This was quite a lot to take on board, so I started staring at the 134KB
of agpgart back-end code (there's also 25KB of front-end code).

\subsection{More problems..}
Getting up to speed on a driver of this size, which supports over 50
different AGP chipsets is not a task that happens overnight.
Lots of those implementations are either the same, or very similar,
but it still leaves around a dozen or so separate code paths.
Now to find out which one is most similar to the GART I'm writing for.
I eventually gave up trying to find one similar enough, and just
started from scratch. My mails for "help" to the original maintainer
of agpgart went to /dev/null, which meant I had to figure out how
a lot of it worked the hard way. After finally getting things working
I had decided that enough was enough, and for 2.5, I was going to give
this code a major overhaul.

\subsection{How things were cleaned up}
\begin{itemize}
\item As usual, first things first, split drivers/char/agp/agpgart\_be.c (134KB)
into lots of smaller source files. 1 per chipset vendor. This was an
instant cleanup, which had no problems being merged.

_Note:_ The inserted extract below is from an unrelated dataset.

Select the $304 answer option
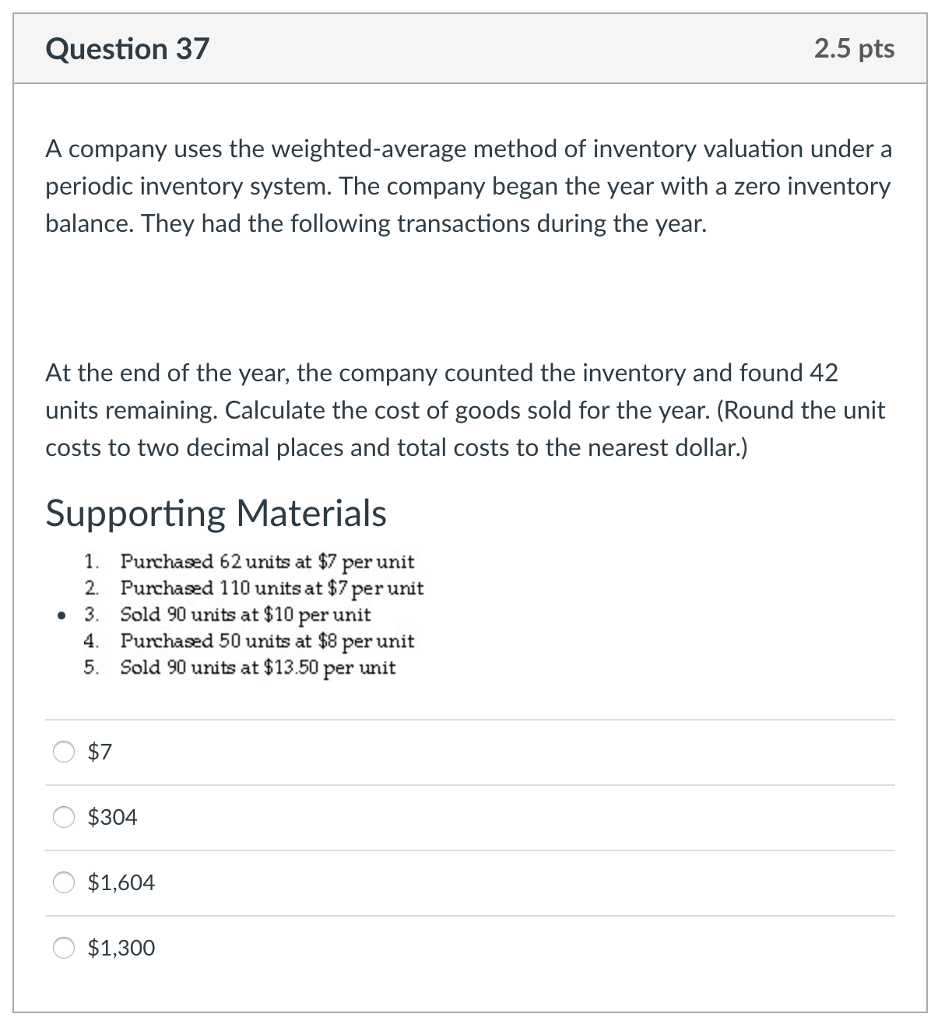The image size is (945, 1024). point(63,817)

Shortly afterwards
Greg Kroah-Hartmann converted the chipset probing routines over partially
to some of the 'new' PCI API, killing off a bunch more useless ugly code.

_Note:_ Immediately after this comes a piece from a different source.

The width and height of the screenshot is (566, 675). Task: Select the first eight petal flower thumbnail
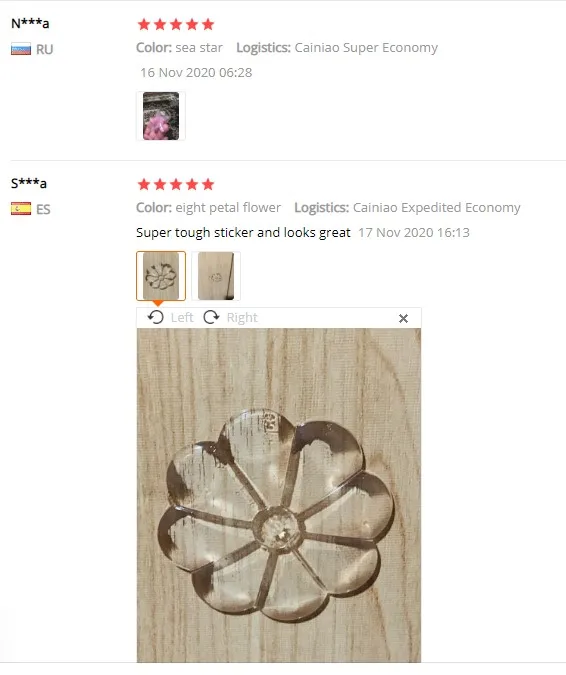161,276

\item With everything in per-vendor files now, things were a lot cleaner, but
there was still some real bad mess that needed cleaning. The agpgart\_be.c
file still existed, which acted as a generic part which had all the bits
to call the routines in the per-vendor files. One particular ugly that
stuck out was the 350 line struct that matched known PCI IDs to init routines.
The redundancy in this struct was really bad.

\begin{verbatim}
static struct {
    unsigned short device_id;
    unsigned short vendor_id;
    enum chipset_type chipset;
    const char *vendor_name;
    const char *chipset_name;
    int (*chipset_setup) (struct pci_dev *pdev);
} agp_bridge_info[] __initdata = {
\#ifdef CONFIG_AGP_ALI
    { PCI_DEVICE_ID_AL_M1541_0,
      PCI_VENDOR_ID_AL,
      ALI_M1541,
      "ALi",
      "M1541",
      ali_generic_setup },
... (Continue for dozens more entries).
\end{verbatim}
		
With this wasteful struct, if 20 out of those 50 entries are
for Intel GARTs, we duplicate the vendor ID, vendor name string,
and in a lot of cases, the setup routine too.
This was cleaned up in several steps.
\begin{itemize}
\item Split the structs out from agpgart\_be.c to \$vendor.h
(Ie, move all the ALi entries to ali.h, AMD entries to amd.h etc..)
\item Remove all duplication from each of these structs.
\item Replace the duplication with a 'header struct' containing
the vendor ID, vendor name string, and a ptr to the remaining data.
\item Replace the struct in agpgart\_be.c with a struct that points to
the various split out structures in the \$vendor.h files.
\end{itemize}

\end{itemize}

\subsection{The 'new' PCI API}
Somewhat pleased with myself, I mailed off the changes to Linus,
who told me to start again, this time using the pci\_driver functionality.
As GregKH had done part of the work here already, it wasn't actually
that much work to bend what I had already into shape. This did however
bring about a big change over 2.4's agpgart.
With each of the per-chipset drivers now containing a pci\_driver struct,
they worked independently of the agpgart core as stand-alone modules.
I wasn't initially happy with this, but Linus liked it, so it stayed that way,
it did however mean a rewrite in module locking was needed, which nicely
coincided with Rusty Russell rewriting how module locking worked.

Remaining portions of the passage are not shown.